E Visas for Treaty Traders and Treaty Investors

    There are two types of employment related visas that are controlled by treaty: The E-1 Treaty Trader Visa and the E-2 Treaty Investor Visa.

    E-1 Treaty Trader Visa

    The E-1 treaty trader visa allows an individual to come to the U.S. for the purpose of furthering substantial trade that is international in scope. The trade must be primarily between the United States and the treaty country where the person holds citizenship.

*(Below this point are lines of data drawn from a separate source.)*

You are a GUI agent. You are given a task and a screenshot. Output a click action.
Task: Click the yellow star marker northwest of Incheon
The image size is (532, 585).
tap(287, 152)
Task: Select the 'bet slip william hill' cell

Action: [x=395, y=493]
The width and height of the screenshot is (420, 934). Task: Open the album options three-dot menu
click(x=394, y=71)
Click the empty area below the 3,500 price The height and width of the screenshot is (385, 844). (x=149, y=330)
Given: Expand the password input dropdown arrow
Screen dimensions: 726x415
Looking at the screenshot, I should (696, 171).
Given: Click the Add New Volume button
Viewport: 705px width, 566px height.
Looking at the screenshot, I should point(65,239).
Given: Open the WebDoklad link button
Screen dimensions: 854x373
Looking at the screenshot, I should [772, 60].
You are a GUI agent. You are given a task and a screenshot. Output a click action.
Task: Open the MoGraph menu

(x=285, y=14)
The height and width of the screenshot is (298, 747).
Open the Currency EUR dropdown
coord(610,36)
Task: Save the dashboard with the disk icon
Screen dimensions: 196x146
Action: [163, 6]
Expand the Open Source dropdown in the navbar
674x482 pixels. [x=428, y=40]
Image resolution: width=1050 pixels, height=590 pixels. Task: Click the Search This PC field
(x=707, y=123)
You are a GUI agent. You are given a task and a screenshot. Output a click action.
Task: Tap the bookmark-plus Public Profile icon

    E-1 Visa Treaty Countries:

    Argentina, Australia, Austria, Belgium, Bolivia, Brunei, Canada, Colombia, Costa Rica, Denmark (does not include Faroe Islands or Greenland), Estonia, Ethiopia, Finland, France (includes Martinique, Guadaloupe, French Guiana and Reunion), Germany, Greece, Honduras, Ireland, Israel, Italy, Japan (includes Bonin and Ryukyu Islands), Korea, Latvia, Liberia, Luxembourg, Mexico, Netherlands (includes Aruba and Netherlands Antilles), Norway (does not include Svalbard), Oman, Pakistan, Paraguay, Philippines, Spain (applies to all territories), Suriname, Sweden, Switzerland, Taiwan, Thailand, Togo, Turkey, United Kingdom (applies only to British territories in Europe), and Yugoslavia (valid for new Republics that arose out of former Yugoslavia). Iran is also a treaty trader country, however the treaty is inoperative because of the Executive Order preventing trade with Iran.

    In order for a business to qualify to utilize E-1 visas, the company must demonstrate that the U.S. business has created substantial trade between the U.S. and the treaty country. Trade is not limited to goods and services and must be principally with the treaty country.

    This means that more than 50% of the total volume of international trade done by the U.S. business must be between the U.S. and the treaty country. If the U.S. entity is a branch office, then the foreign business must have more than 50% of its trade with the U.S.

    At least 50% of the U.S. entity must be owned by non-U.S. resident nationals of the treaty country. If the company is publicly traded, the firm’s nationality is considered to be that of the country in which the firm’s stock is listed and traded.

    If you plan on expanding your trade to the U.S., contact us and we can assist you in the E-1 application process.

    E-2 Treaty Investor Visa

    The E-2 treaty investor visa allows an individual to come to the U.S. for the purpose of furthering a substantial investment in a U.S. enterprise made by individuals or businesses that are citizens of a treaty country.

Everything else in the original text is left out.